Applichem is a global operation of specialty chemical productions that had its beginnings in Chicago before World War II. Today there are 6 manufacturing plants located around the world including the original plant in Gary, IN. Each manufacturing plant has its own organizational structure, technological know-how, and process formulations to help meet its respective market niche that surrounds the aging product, Release-ease. This decentralized approach, however, only serves to exacerbate Applichem’s excess capacity issues and use of aging processes and machinery across plants that contribute to its high overhead costs. In order to sustain long-term profitability, Applichem’s efforts should be focused toward redefining their organizational architecture, underlying operational strategy, and use of processes and services that more accurately reflect the lifecycle of the Release-ease market.
Applichem faces a number of threats that must be addressed in order to sustain long-term market share. These include:
Potential Entrants- while there are a number of investment barriers for potential entrants into this market, there may be some who are willing to bear these high fixed costs to enter a market of this magnitude. If the Release-ease type products were approved in Japan, as the case suggests is a possibility, then it would represent a significant threat to Applichem’s future growth opportunities.

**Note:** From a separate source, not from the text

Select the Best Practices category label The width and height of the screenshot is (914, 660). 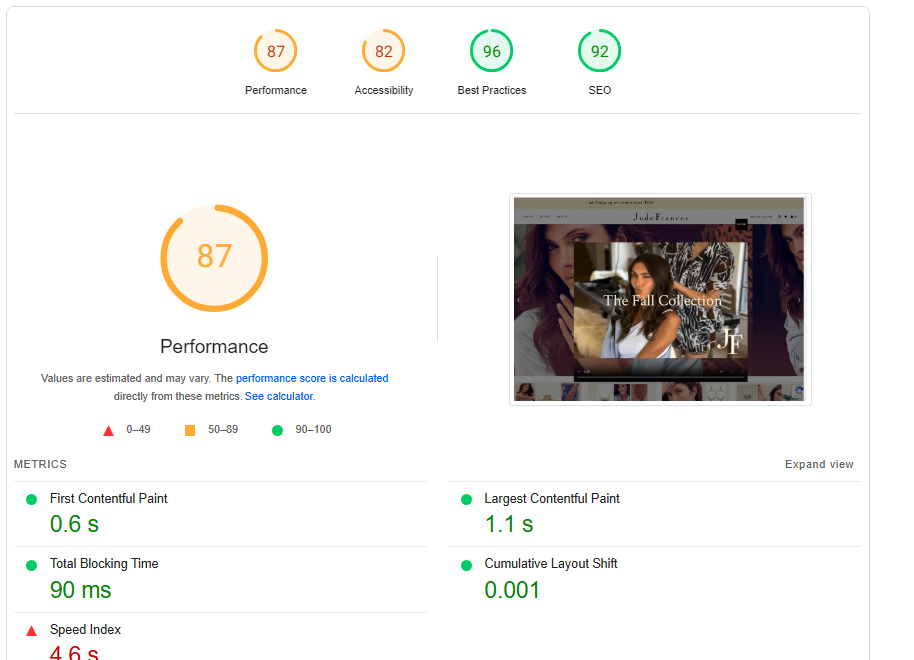click(492, 90)
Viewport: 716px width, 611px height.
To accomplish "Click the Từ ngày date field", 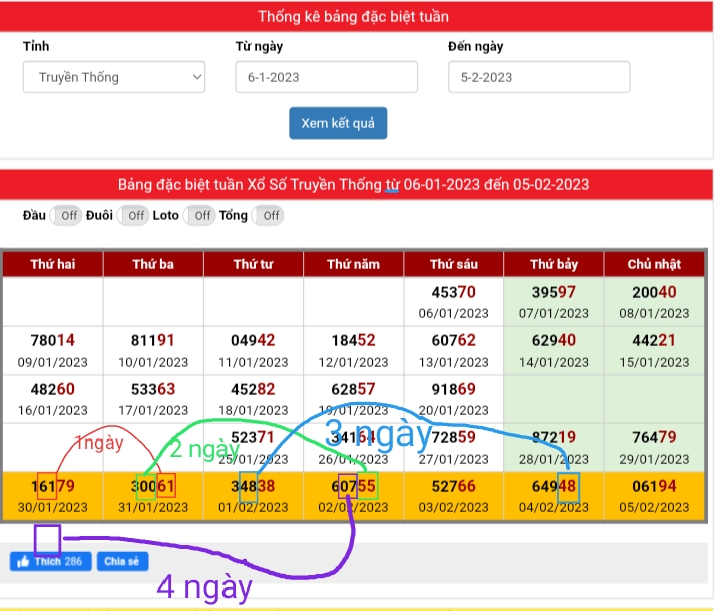I will click(326, 77).
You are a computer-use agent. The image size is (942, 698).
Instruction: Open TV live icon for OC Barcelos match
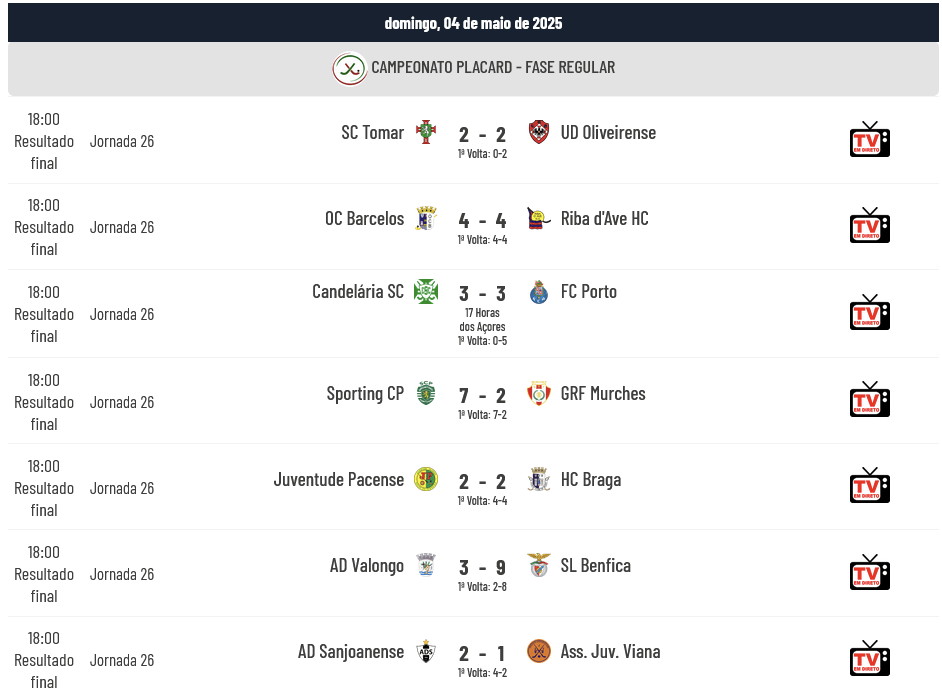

Rivals- both in the U.S., and especially Europe, there are rivals who pose a threat to Applichem’s market share. Because Applichem’s manufacturing organization is spread out (compared to more focused and more concentrated players) competitors could realize cost and economies of scale advantages. Moreover, high overhead costs contribute to the fierce competition in Europe and make it easier for competitors to undercut on price.

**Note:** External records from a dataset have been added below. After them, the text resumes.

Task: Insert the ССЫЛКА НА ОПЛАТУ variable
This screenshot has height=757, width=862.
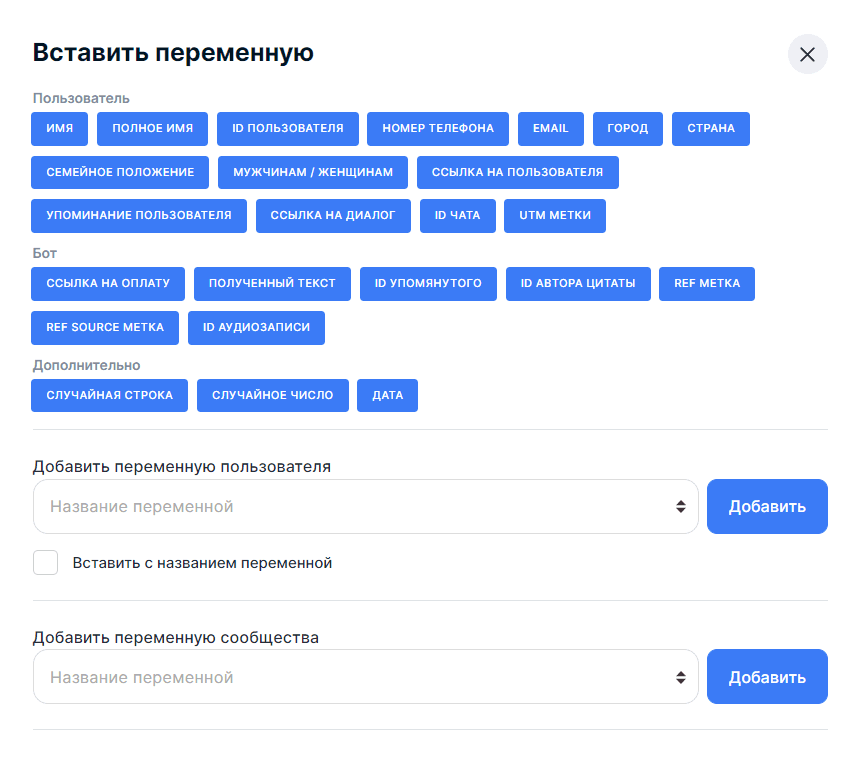Action: (x=108, y=283)
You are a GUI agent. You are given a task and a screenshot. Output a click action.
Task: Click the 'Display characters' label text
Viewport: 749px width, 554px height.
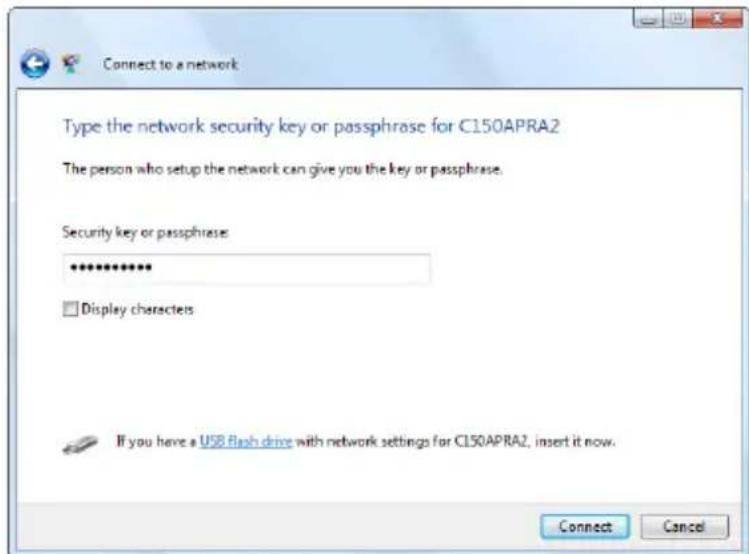138,309
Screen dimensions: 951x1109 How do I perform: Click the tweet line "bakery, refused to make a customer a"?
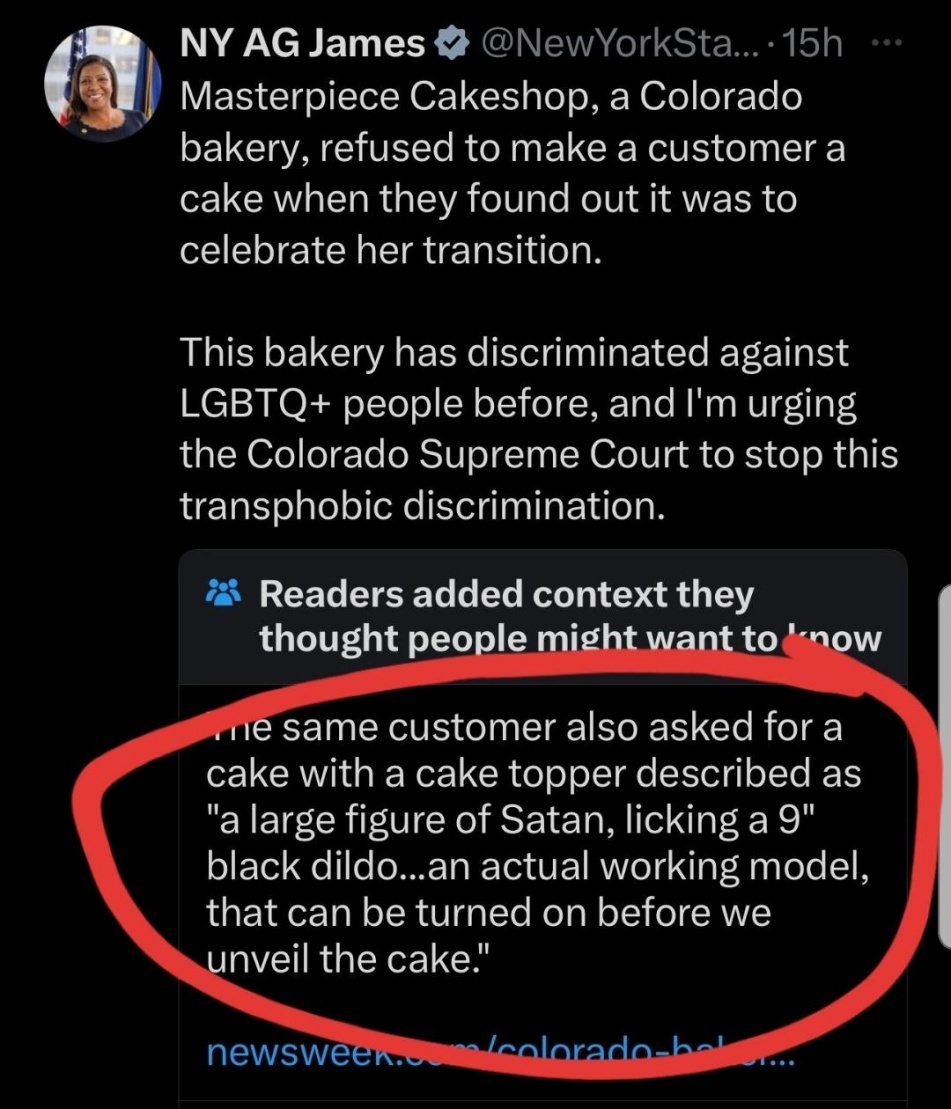coord(512,148)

Substitutes- although John Benfield (N.A. Operations Manager) may not be too concerned about a smaller player in the U.S. market who is producing a substitute product using excess capacity, it may prove to eventually erode Release-ease’s market share. One can assume that a newly-introduced substitute may have characteristics (such as lower costs that are derived from latest technological advancements) that would provide the substitute producer with a competitive cost advantage.
Government- in addition to taxes, Applichem also has to consider the costs of tariffs imposed on their imports and exports through various countries, as well as the costs of the monitoring and control systems to oversee these processes.
Buyers- assuming expected demand remains stagnant for the next five years, as Applichem’s market research group predicts, then buyers may well have greater ability to extract more favorable service and price changes.
Suppliers- although not a likely long-term threat, the variability in the cost of raw materials across plants could potentially pose a threat if operational strategies are not changed.
Import and Export Costs:The highest import costs are in Mexico and Venezuela at 60% and 50% respectively. Germany, Japan and the U.S. have low import tax comparatively.
Hazardous issues:Some of the raw materials that are required to make up the product are extremely hazardous and cannot easily be transported. This would make it expensive to transport large quantities of hazardous materials long distances. Plants need to be specifically located to minimize transport costs.